====== Text section ======
The folks at KOEI have built a reputation for games that are long on third-person battles, with entertaining and some historical elements thrown into the mix. Samurai Warriors, a pending release (slated for August) for the Xbox, is a wonderful combination of the hack-and-slash style of game with some cerebral elements thrown in.

 

Because everything is timed in the game, from the training of a new warrior to the story mode, you must make each action worthy of the effort. Moving in the right direction, taking down 400 or more of the enemy within a scenario is sometimes not enough. Even that will only rate you a C grade in the analysis of a battle.

 

Samurai Warriors is great fun, a real challenge and visually compelling. What this game manages to do is provide a stellar fight model based in the wars of the 16th-century Japanese landscape.

 

Work your way through some of the biggest battles in the landscape, aiding your clan as you level your character and apply skill points to increase your abilities.

 

There are several ways to play this game – Story mode, Free mode, New Officer (in which you create a character), Survival, Versus and Challenge. The Versus pits two players against each other, while survival is on an indoor setting. Challenge gives players specific tasks to accomplish.
======
* [Your goal]
Carry on the Samurai Warriors review from its last sentence, writing a few more paragraphs in the same voice.
====== Data lines ======
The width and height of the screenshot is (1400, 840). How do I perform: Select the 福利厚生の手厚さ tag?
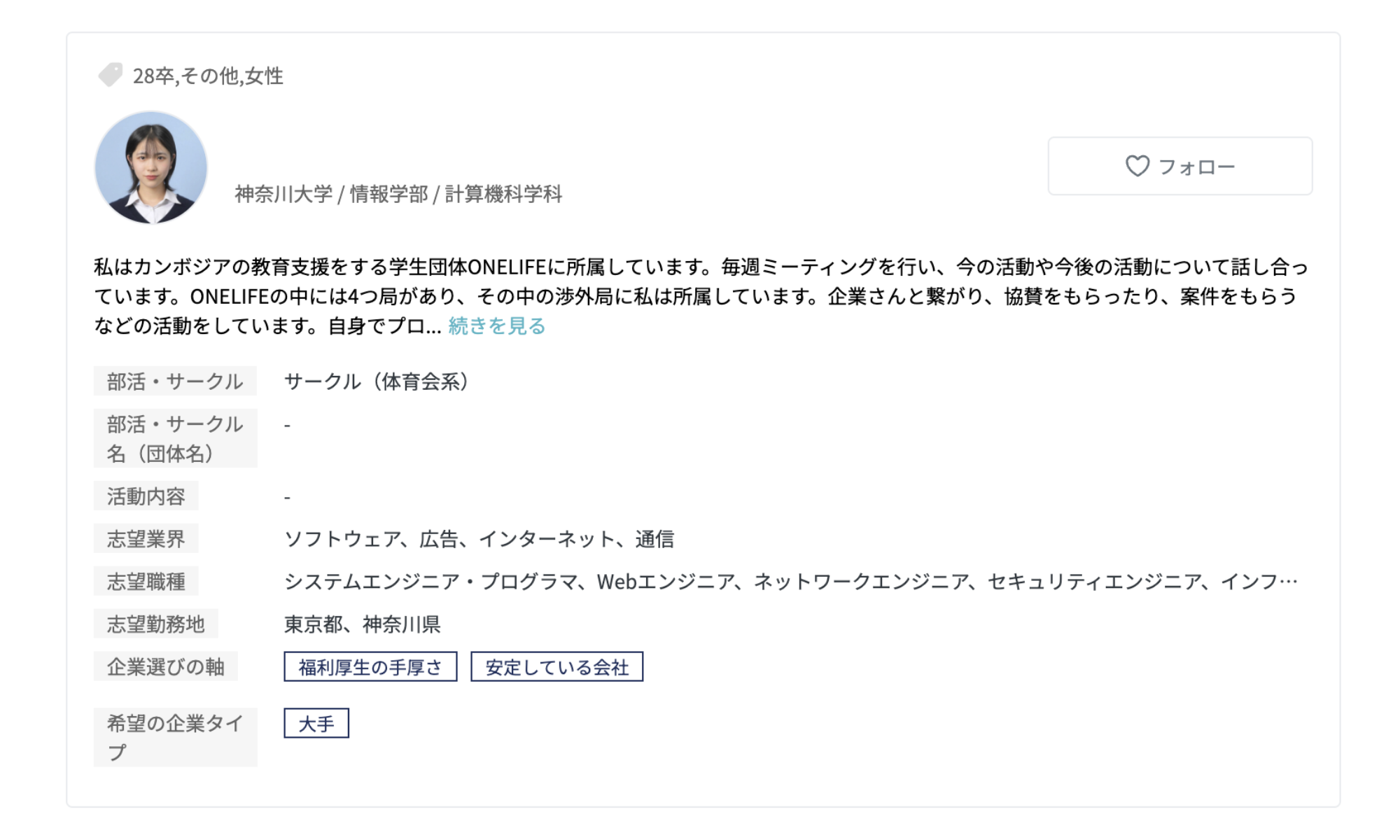(x=370, y=667)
======
* [Exercise result]
 

Gamers can choose one of five characters – Yukimura Sanada (known as the Red Warrior), Hanzo Hattori (an Iga ninja), the tomboy princess Oichi, the general Kenshin Uesugi, or the nobleman Mitsuhide Akechi. Or you can create your own avatar to take part in the battles. The creation of your warrior is very simple. But the fun doesn’t stop with merely creating a warrior. No warrior is born a samurai; the title and honor must be earned. When you create a character, you will have to undergo a training process, which will help you level up skills and attributes.

 

Some of the skills are a simple matter of taking on a vast onrush of enemy and powering up the musou attack (consider it a power attack), defeat as many as possible. Your efforts are graded. So how many is enough. Well, in a one-minute time frame, taking down 145 opponents is only fair. Taking out 269 produces only a rating of ‘good.”

 

Some of the training elements are a bit confusing. For example, during archery, you are instructed to repel enemies trying to cross a bridge, but unfortunately you are standing there equipped with a sword. Using the Right trigger brings up a targeting reticule for the ranged attacks, but this information is only available in the manual. Do not expect onscreen prompts to tell you.

 

The game controls are solid, though the one drawback to this title would be the fixed camera. You can be hit by ranged attacks from outside the range of the camera – like to the sides – and in a chaos of battle, with the enemy swarming about you, it may be hard to determine where the attacks are coming from. You are given bodyguards, which you can give orders to as you move through the game. You can set them for an aggressive stance, or pull them back into a defend mode.

 

You can elevate your character stats at the end of each battle, if you earned enough points to buy new attributes and skills.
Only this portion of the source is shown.